EXERCISE OBJECTIVE: Skip the pictures. Quote every line below, exactly, from the one with "Task: Edit document 4 via its pencil icon" through the final line.

++++ TASK MATERIAL

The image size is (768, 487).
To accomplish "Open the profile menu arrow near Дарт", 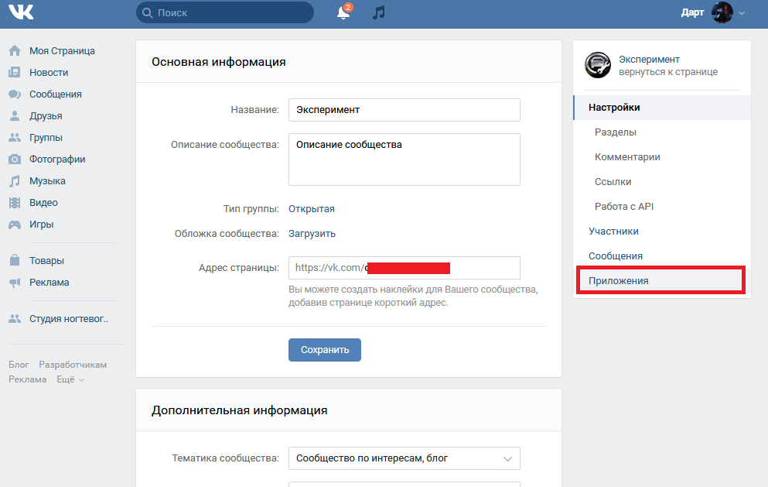I will point(742,13).
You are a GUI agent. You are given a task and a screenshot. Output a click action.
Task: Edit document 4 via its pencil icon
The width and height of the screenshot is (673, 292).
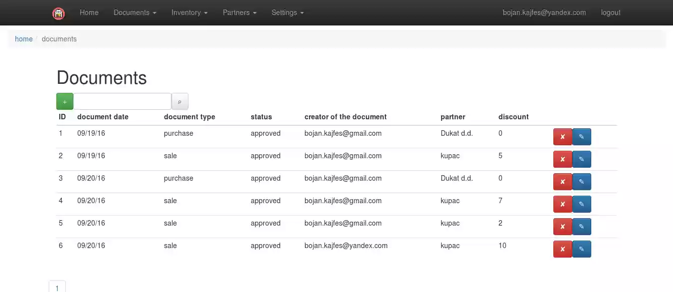point(581,204)
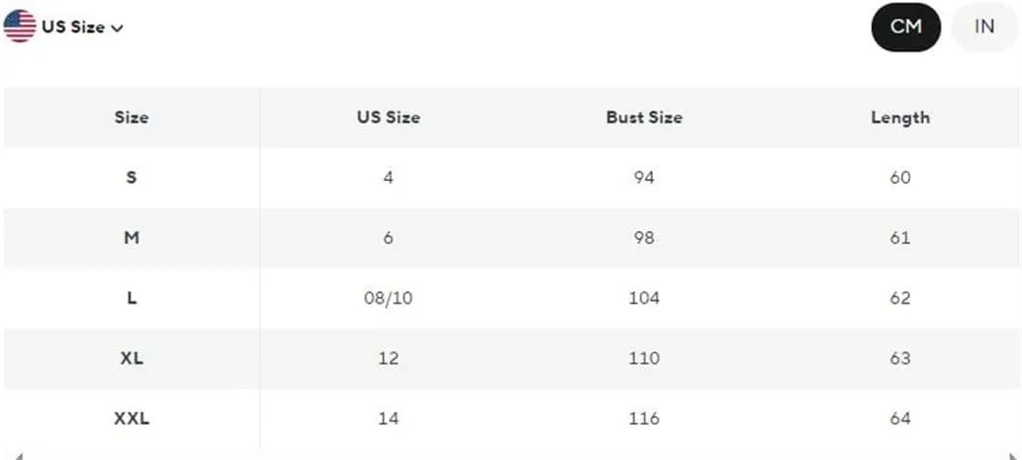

++++++++

ANSWER SPACE:
Task: Edit document 4 via its pencil icon
The width and height of the screenshot is (673, 292).
point(581,204)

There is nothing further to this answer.